APPI Cross-Site Evaluation: Interim Report
Casey Family Programs
Empire Health Foundation
1. Although the APPI sites vary in the details of their operations, their strategies for building community capacity have been similar in numerous ways. Specifically, the sites are:
- Using research-based community mobilization and public health prevention frameworks to structure their collaborative efforts;
- engaging a broad spectrum of individual and organizational partners to address complex community problems; and
- educating community members through trainings and facilitated conversations.
2. Most of the sites have been working on these issues for some time and, over the past several decades, have made progress on several fronts. They have been:
- Increasing the use of trauma-informed practices by social service agencies through training, technical assistance, and helping families directly through parenting classes and training programs;
- working with schools to change school discipline policy and practices to create more nurturing and compassionate school environments; and
- helping to start and operate after-school activities, youth-led prevention clubs, and community-based programs to provide opportunities for healthy youth development.
3. Lack of funding limits the reach of the sites' efforts and puts their long-term survival at risk. The APPI sites have been relying, in large part, on the in-kind organizational assets, time, support, and resources of their community partners. However, their staff are small (one or two people); many of the site budgets are tiny (as little as $30,000 per year); and their funding is temporary (short-term grants), which limit the scope and sustainability of their activities.
The Adverse Childhood Experiences (ACEs) Public-Private Initiative (APPI) evaluation is a retrospective mixed-methods study designed to answer a central question: “Can a multifaceted, scalable, community-based empowerment strategy focused on mitigating or preventing ACEs succeed in producing a wide array of positive outcomes in a community, including reduction of child maltreatment and improvement of child and youth development outcomes?” The five APPI sites are located outside Seattle in counties characterized by small core cities surrounded by rural areas, bounded by significant geographic features. All five APPI sites have comparatively large ethnic populations.

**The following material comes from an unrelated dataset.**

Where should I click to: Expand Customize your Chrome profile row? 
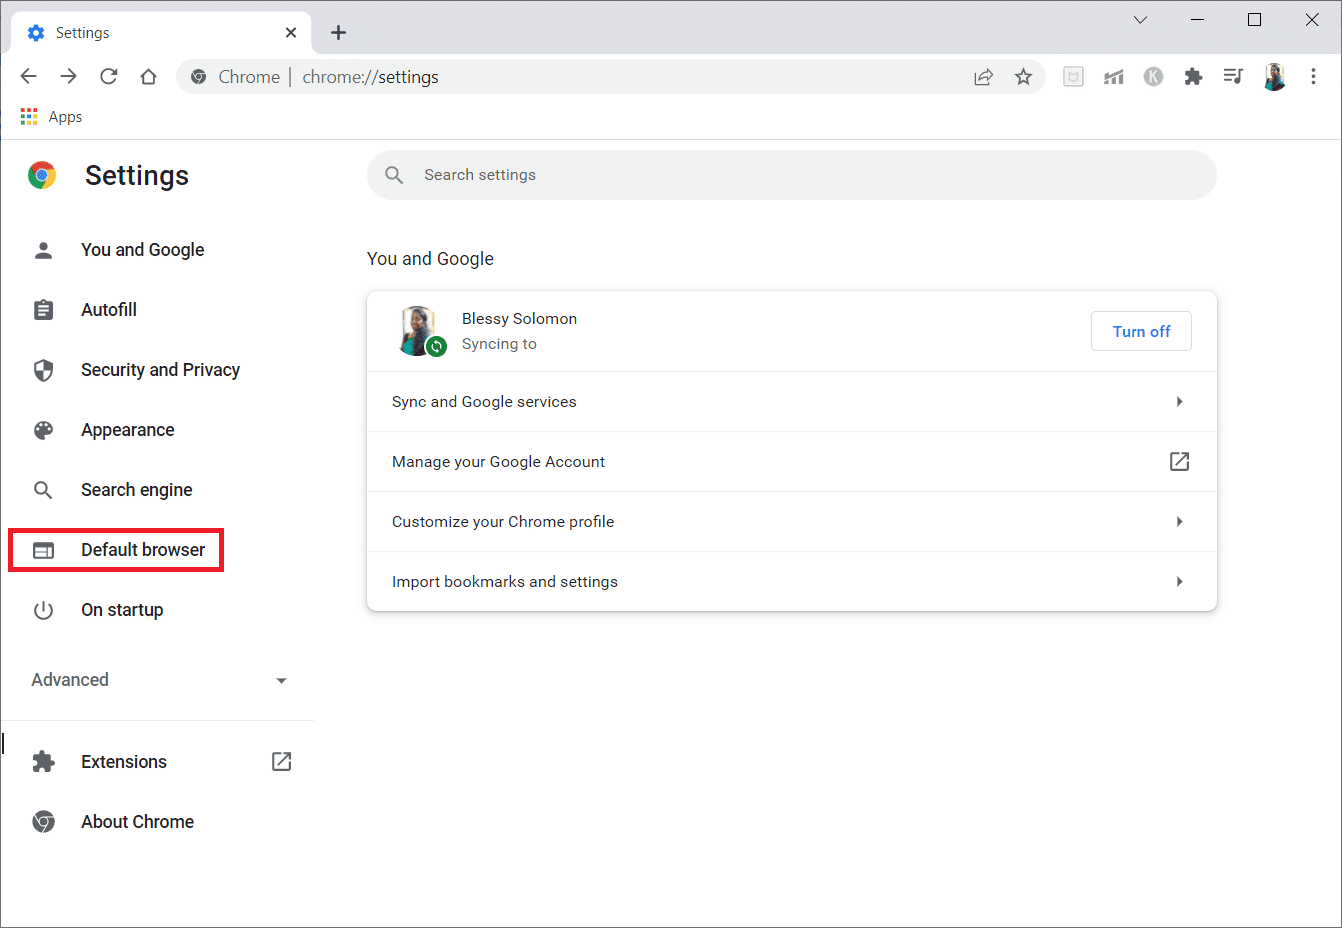coord(791,522)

During the past 10 years, the five sites have focused on the complex problem of childhood trauma, and have developed strong, collaborative partner networks that have initiated change at multiple levels across multiple sectors. However, economic realities and political dynamics affected the sites’ access to funding and policy advocacy efforts.
This cross-site interim report describes the development, theory of change, and current activities of the five sites. The report also summarizes the state- and county-level trends in ACEs and resilience-related risk and protective factors.